2) My prior observations about the Southern District of New York were reaffirmed. The Defense reopened the original cross examination of the Democrat’s one and only source for any type of a “scheme” to pressure the Ukrainians. He is the one who admitted (during the impeachment hearings) that he had no basis for his “assumptions” – and that his only direct, admissible evidence was the one where Trump exonerated himself – by saying that he wanted nothing from the Ukrainians. And that there was to be no quid pro quo; he just wanted the Ukrainians to do the right thing.
But, next, this same witness also testified irrationally in other ways. For example: “I don’t remember anything like that – but if a Trump opponent is saying it then it must be true.” How this reaffirms my statements about the SDNY experience (Southern District of New York) is simple. He is one of the two people (that I am familiar with) who went through the time line I mentioned earlier: was a central character in the impeachment matter, talked favorably of Trump – then got brought in by the SDNY on a totally unrelated matter – and then became the bowl of mush that his testimony ultimately wound up being later on.
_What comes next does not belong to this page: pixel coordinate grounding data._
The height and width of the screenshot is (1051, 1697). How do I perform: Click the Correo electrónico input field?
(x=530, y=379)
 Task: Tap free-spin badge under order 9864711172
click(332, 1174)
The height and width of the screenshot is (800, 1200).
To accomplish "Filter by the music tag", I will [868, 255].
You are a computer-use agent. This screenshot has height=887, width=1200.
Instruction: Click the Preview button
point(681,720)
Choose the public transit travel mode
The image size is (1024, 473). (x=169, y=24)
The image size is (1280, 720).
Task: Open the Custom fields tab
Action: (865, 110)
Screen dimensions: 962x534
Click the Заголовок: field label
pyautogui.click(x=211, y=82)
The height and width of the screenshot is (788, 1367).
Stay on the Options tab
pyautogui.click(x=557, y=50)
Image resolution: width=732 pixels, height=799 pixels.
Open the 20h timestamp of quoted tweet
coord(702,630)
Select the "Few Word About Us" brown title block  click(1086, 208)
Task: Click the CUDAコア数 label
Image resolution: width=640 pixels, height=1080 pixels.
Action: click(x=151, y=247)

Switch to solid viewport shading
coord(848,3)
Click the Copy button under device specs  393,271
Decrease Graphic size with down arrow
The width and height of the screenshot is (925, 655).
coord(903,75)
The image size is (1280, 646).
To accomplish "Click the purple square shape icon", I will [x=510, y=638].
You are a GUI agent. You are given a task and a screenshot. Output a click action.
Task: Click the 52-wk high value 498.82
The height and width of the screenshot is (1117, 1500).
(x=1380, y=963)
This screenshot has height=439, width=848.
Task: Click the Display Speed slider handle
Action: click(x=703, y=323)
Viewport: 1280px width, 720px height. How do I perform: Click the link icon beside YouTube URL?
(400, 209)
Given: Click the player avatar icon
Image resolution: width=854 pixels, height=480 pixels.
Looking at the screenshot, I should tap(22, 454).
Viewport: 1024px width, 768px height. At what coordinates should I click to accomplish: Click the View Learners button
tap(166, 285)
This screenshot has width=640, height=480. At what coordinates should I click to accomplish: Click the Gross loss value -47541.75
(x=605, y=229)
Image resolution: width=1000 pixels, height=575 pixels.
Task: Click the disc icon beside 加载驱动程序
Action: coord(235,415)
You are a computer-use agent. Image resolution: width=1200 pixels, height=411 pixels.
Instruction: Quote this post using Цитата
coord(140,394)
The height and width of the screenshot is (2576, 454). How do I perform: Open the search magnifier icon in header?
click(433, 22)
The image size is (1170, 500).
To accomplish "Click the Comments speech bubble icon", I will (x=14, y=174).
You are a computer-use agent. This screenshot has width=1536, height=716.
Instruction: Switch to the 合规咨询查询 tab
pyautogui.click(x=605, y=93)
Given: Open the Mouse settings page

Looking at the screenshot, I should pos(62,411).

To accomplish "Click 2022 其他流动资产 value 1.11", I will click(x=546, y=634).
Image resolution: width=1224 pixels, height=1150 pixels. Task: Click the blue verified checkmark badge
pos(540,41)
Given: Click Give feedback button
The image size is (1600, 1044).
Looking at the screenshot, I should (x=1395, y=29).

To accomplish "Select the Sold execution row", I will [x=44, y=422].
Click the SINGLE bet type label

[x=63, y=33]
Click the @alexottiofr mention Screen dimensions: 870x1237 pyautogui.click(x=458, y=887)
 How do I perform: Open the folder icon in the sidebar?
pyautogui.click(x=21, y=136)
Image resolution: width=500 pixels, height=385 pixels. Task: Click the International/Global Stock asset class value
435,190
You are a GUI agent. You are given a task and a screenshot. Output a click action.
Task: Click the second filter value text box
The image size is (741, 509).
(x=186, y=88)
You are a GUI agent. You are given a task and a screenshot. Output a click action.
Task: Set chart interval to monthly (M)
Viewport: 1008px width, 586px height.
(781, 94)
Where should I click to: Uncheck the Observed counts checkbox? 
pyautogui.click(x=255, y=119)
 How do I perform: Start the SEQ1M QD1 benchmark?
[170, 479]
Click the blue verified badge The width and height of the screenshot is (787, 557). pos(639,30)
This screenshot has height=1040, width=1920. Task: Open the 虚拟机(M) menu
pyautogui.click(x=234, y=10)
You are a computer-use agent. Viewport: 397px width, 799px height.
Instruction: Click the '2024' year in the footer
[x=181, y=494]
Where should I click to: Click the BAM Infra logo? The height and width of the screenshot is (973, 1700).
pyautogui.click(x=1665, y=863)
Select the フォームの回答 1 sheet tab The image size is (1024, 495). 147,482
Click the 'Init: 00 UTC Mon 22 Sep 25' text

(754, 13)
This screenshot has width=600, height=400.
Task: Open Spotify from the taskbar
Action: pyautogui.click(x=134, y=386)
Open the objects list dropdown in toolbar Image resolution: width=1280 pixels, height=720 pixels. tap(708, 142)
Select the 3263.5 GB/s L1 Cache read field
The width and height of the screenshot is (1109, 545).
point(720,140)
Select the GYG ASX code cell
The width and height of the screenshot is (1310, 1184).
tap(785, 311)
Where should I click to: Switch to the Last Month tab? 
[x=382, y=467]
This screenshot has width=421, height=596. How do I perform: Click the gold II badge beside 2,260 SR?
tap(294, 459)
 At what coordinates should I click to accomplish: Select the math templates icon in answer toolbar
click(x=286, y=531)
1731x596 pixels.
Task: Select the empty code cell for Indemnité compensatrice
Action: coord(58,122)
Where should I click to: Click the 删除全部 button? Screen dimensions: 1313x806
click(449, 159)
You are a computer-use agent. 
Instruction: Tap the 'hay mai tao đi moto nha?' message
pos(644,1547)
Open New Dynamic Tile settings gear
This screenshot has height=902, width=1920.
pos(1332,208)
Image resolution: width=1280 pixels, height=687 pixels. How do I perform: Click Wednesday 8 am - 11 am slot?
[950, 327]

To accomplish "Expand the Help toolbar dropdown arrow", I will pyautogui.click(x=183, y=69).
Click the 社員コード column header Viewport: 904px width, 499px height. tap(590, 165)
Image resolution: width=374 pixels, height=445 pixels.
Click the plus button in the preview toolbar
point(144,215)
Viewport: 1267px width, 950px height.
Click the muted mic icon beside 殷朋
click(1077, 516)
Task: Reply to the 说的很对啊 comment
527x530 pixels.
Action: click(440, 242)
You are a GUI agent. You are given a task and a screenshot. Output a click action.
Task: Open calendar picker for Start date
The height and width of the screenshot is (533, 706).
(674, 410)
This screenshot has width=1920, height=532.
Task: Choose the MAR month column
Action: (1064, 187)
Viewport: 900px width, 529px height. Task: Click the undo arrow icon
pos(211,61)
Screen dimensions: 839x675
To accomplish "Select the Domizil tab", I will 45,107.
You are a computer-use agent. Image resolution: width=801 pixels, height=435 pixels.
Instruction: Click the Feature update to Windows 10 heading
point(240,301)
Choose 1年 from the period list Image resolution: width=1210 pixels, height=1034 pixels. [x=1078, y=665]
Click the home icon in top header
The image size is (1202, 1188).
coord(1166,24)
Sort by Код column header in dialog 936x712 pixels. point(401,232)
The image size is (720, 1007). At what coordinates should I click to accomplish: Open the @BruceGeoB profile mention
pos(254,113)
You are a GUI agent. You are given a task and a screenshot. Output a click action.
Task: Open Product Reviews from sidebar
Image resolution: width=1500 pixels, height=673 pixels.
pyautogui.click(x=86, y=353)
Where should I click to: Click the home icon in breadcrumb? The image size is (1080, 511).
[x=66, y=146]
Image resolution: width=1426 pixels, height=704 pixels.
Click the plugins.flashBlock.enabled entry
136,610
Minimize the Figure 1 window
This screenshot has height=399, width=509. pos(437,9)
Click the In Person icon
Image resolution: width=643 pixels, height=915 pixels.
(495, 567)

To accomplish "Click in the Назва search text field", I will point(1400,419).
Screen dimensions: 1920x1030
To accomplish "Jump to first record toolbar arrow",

3) My argument in one of my full length articles from the Pelosi Vendetta materials was reaffirmed. I stated, in a strictly analytical mode, how you cannot, legally, have a case if there is no proof that any one has ever been a victim of any type of a crime. The only people, who are alleged to have been victimized, have always denied that anything occurred, and they continue to deny it. On the other hand, I then mentioned that no one has ever submitted any firsthand admissible evidence to contradict their denial. Thus, a real court case, with real legal rights, would have been an automatic dismissal. Clearly, you first must prove that a crime (or some other type of misbehavior) has been committed. Before can charge (or in some other way act out against) someone for doing some type of an infraction.
But now it is time to speak on a more emotional level. The Democrats have never even established that a crime (or any other type of misbehavior) occurred. We cannot live in a society where both an accused person, and the person who is supposed to be their victim, both are telling the prosecutor that they don’t know what they are talking about. And that still does not limit them from prosecuting away for some type of an infraction anyway. Speaking literally, if that does not even limit their right to act out against you, then how in God’s name are they ever going to be stopped from being allowed to do so? If this type of behavior is going to become normalized: then why couldn’t it become true that anyone can be picked up at any time, prosecuted and, say, “off with your head” at any time and for any reason and on any whim that someone who hates you might want to do it?
Really now: I have heard of cases prosecuted where they could not find a plausible motive, couldn’t find the murder weapon or good eye witnesses. But I have never seen a prosecutor even be allowed to start a case – without first proving there was, at least, an actual crime victim. What total garbage!